● Challenge
Return every entry below word for word, with nothing altered or left out.

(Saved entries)

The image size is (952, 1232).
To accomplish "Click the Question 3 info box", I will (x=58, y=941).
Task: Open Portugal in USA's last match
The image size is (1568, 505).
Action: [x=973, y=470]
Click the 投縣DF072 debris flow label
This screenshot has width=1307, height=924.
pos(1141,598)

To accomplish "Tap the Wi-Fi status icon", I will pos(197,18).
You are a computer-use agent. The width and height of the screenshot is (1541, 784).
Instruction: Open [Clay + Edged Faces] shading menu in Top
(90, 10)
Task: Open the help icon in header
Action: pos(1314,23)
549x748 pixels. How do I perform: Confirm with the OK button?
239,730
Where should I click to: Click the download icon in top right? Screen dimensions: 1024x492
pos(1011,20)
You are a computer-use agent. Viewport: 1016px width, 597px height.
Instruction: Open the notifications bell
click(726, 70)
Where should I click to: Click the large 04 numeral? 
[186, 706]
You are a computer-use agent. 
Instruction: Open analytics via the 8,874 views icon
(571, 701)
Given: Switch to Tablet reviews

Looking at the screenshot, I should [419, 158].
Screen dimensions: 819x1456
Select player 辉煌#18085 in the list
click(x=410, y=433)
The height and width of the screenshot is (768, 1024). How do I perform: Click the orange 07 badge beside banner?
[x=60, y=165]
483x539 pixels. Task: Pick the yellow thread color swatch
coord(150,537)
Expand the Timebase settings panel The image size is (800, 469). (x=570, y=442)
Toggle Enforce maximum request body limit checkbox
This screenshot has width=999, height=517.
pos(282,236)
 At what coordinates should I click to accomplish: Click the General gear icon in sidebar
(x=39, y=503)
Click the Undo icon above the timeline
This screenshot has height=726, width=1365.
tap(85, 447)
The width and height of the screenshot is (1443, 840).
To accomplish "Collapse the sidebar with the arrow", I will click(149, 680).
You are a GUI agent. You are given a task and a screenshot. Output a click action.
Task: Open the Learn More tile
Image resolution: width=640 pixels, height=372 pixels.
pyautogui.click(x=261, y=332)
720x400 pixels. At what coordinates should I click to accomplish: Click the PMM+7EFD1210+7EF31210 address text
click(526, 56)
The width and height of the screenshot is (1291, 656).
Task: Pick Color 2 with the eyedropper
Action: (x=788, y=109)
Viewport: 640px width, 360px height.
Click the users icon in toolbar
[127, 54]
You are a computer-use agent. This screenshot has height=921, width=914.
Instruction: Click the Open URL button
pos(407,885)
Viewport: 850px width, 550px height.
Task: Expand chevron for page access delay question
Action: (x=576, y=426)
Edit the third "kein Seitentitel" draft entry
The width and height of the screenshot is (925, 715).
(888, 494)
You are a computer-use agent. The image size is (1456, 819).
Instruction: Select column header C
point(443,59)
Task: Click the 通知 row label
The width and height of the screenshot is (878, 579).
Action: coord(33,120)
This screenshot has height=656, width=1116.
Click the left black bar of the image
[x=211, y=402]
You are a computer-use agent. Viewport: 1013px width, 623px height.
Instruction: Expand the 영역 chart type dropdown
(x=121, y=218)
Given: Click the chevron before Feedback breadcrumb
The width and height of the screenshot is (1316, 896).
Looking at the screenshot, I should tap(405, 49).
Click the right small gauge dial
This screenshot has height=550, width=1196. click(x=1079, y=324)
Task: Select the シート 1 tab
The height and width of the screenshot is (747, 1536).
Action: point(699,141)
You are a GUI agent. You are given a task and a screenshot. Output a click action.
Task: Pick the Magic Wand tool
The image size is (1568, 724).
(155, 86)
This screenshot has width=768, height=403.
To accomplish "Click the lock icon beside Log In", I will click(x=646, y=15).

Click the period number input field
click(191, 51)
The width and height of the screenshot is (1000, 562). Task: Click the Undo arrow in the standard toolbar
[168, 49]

● The output
The image size is (952, 1232).
To accomplish "Click the Question 3 info box", I will (x=58, y=941).
Task: Open Portugal in USA's last match
The image size is (1568, 505).
Action: [x=973, y=470]
Click the 投縣DF072 debris flow label
This screenshot has width=1307, height=924.
pos(1141,598)

To accomplish "Tap the Wi-Fi status icon", I will pos(197,18).
You are a computer-use agent. The width and height of the screenshot is (1541, 784).
Instruction: Open [Clay + Edged Faces] shading menu in Top
(90, 10)
Task: Open the help icon in header
Action: pos(1314,23)
549x748 pixels. How do I perform: Confirm with the OK button?
239,730
Where should I click to: Click the download icon in top right? Screen dimensions: 1024x492
pos(1011,20)
You are a computer-use agent. Viewport: 1016px width, 597px height.
Instruction: Open the notifications bell
click(726, 70)
Where should I click to: Click the large 04 numeral? 
[186, 706]
You are a computer-use agent. 
Instruction: Open analytics via the 8,874 views icon
(571, 701)
Given: Switch to Tablet reviews

Looking at the screenshot, I should [419, 158].
Screen dimensions: 819x1456
Select player 辉煌#18085 in the list
click(x=410, y=433)
The height and width of the screenshot is (768, 1024). How do I perform: Click the orange 07 badge beside banner?
[x=60, y=165]
483x539 pixels. Task: Pick the yellow thread color swatch
coord(150,537)
Expand the Timebase settings panel The image size is (800, 469). (x=570, y=442)
Toggle Enforce maximum request body limit checkbox
This screenshot has width=999, height=517.
pos(282,236)
 At what coordinates should I click to accomplish: Click the General gear icon in sidebar
(x=39, y=503)
Click the Undo icon above the timeline
This screenshot has height=726, width=1365.
tap(85, 447)
The width and height of the screenshot is (1443, 840).
To accomplish "Collapse the sidebar with the arrow", I will click(149, 680).
You are a GUI agent. You are given a task and a screenshot. Output a click action.
Task: Open the Learn More tile
Image resolution: width=640 pixels, height=372 pixels.
pyautogui.click(x=261, y=332)
720x400 pixels. At what coordinates should I click to accomplish: Click the PMM+7EFD1210+7EF31210 address text
click(526, 56)
The width and height of the screenshot is (1291, 656).
Task: Pick Color 2 with the eyedropper
Action: (x=788, y=109)
Viewport: 640px width, 360px height.
Click the users icon in toolbar
[127, 54]
You are a computer-use agent. This screenshot has height=921, width=914.
Instruction: Click the Open URL button
pos(407,885)
Viewport: 850px width, 550px height.
Task: Expand chevron for page access delay question
Action: (x=576, y=426)
Edit the third "kein Seitentitel" draft entry
The width and height of the screenshot is (925, 715).
(888, 494)
You are a computer-use agent. The image size is (1456, 819).
Instruction: Select column header C
point(443,59)
Task: Click the 通知 row label
The width and height of the screenshot is (878, 579).
Action: coord(33,120)
This screenshot has height=656, width=1116.
Click the left black bar of the image
[x=211, y=402]
You are a computer-use agent. Viewport: 1013px width, 623px height.
Instruction: Expand the 영역 chart type dropdown
(x=121, y=218)
Given: Click the chevron before Feedback breadcrumb
The width and height of the screenshot is (1316, 896).
Looking at the screenshot, I should tap(405, 49).
Click the right small gauge dial
This screenshot has height=550, width=1196. click(x=1079, y=324)
Task: Select the シート 1 tab
The height and width of the screenshot is (747, 1536).
Action: point(699,141)
You are a GUI agent. You are given a task and a screenshot. Output a click action.
Task: Pick the Magic Wand tool
The image size is (1568, 724).
(155, 86)
This screenshot has width=768, height=403.
To accomplish "Click the lock icon beside Log In", I will click(x=646, y=15).

Click the period number input field
click(191, 51)
The width and height of the screenshot is (1000, 562). Task: Click the Undo arrow in the standard toolbar
[168, 49]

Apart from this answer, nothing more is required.